New Research Revealed Energy Cutoffs in Flare-Accelerated Electrons
Flares are violent explosions in solar atmosphere, one of the origins of hazardous space weather, and also natural particle accelerators. Tremendous number of electrons can be accelerated to energies of more than tens of MeV in a short time, and protons to 10 GeV. These particles cause a series of effects and release intense X-ray and Gamma ray emissions (Fig. 1). They are one of the key factors in energy release and distribution of flares.
Fig. 1 Typical high energy spectra observed in a X7-class flare. (Image by SU Yang)
An international team from Purple Mountain Observatory, Peking University, and Leibniz-Institut für Astrophysik Potsdam (Germany) studied the X-ray and SEP (solar energetic particles) observations and confirmed the existence of low and high energy cutoffs that are caused by the acceleration process in flares.
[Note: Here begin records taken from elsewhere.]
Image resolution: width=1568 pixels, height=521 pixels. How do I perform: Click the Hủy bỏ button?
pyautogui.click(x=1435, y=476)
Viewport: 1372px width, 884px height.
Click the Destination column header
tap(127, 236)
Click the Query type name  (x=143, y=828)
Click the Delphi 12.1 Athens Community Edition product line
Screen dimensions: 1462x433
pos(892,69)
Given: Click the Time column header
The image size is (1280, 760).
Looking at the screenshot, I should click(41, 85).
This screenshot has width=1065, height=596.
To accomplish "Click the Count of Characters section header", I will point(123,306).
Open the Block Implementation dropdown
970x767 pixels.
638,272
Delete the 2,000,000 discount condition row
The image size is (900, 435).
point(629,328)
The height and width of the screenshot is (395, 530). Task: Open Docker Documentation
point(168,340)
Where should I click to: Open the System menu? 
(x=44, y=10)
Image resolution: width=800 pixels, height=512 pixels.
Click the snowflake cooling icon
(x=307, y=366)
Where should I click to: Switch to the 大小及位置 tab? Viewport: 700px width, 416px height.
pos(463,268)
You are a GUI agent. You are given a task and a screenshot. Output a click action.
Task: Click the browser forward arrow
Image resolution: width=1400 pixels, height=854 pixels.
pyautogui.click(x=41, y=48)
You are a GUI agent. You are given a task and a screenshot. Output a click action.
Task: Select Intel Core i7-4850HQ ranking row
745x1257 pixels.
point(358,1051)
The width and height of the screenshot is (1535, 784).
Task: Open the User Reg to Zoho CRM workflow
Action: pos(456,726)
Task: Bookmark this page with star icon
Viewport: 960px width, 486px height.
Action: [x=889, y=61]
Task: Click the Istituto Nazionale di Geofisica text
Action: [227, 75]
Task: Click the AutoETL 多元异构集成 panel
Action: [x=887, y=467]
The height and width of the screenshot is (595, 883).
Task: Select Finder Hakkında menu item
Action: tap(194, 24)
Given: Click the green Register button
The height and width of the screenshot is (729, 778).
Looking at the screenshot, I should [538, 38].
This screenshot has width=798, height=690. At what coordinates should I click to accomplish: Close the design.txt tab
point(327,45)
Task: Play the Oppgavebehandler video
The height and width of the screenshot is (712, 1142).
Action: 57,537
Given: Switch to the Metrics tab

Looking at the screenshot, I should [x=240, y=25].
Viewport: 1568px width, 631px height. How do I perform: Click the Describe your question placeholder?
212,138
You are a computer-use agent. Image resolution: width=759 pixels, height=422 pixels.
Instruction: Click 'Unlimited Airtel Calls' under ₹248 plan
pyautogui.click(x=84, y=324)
The results provide important new clues and constraints for understanding the high energy spectra, acceleration and transportation of flare electrons. They will also help to understand aurora, TGFs (Terrestrial gamma-ray flashes), and other high energy astrophysical activities.
High and low energy cutoffs define the upper and lower limits of accelerated electrons. They are important parameters in understanding particle acceleration and energy distribution. The low-energy cutoff in particular is a key parameter that determines the total number and energy of energetic electrons. It leads to significant flattening of X-ray spectra below the cutoff energy, with a spectral index as low as ~1.3. It is a special type of double power-law spectra with large spectral breaks (Fig. 2). But in most cases, the low energy end of X-ray spectrum is dominated by the thermal emission from plasma with a temperature as high as tens of MK. Therefore, the feature usually appears as normal double power-law, making it difficult to determine its true origin from a number of processes, such as albedo effects, return current energy losses, super-thermal components, pulse pile-up effects, and so on.
Therefore, it is still a question whether low-energy cutoff caused by acceleration really exists, and even the necessity of low-energy cutoff is also questionable. Some researchers believe that low-energy cutoff is only needed in calculations and energy estimation, but not a physical parameter in acceleration.
Considering these problems, the research team studied the energy cutoffs from two specific aspects. They studied a special group of flares with high low-energy cutoffs and low thermal emission and found the full spectral feature of low-energy cutoff in X-ray spectra. Moreover, they also gave the consistent low and high energy cutoffs in both X-ray spectra and SEP electron distribution. The former is emitted from electrons propagating down along flare loops, and the latter is the direct measurement of electrons escaping from flares into interplanetary space (excluding CME-accelerated electrons), both from the same origin. In previous works, the study was focused on the index of electron’s power-low distributions using X-ray and SEP data. Besides, the research team analyzed in detail the impacts of high energy cutoff on X-ray spectral shapes (Fig. 2) and emphasized the importance of this factor.
Fig. 2 The left panel presents X-ray spectra emitted from a single power-law, and two power-law electron distributions with low energy cutoffs, respectively; the middle and right panels show the observed RHESSI spectra and spectral fitting results. They reveal full spectral feature of low energy cutoff. (Image by XIA Fanxiaoyu and SU Yang)
This work, corresponded by Professor SU Yang, is a part of the scientific preparation research for the HXI payload onboard of the Chinese solar mission ASO-S, and is mainly supported by the National Natural Science Foundation of China, the CAS Strategic Pioneer Program on Space Science, and German Space Agency DLR. The paper has been published in The Astrophysical Journal recently.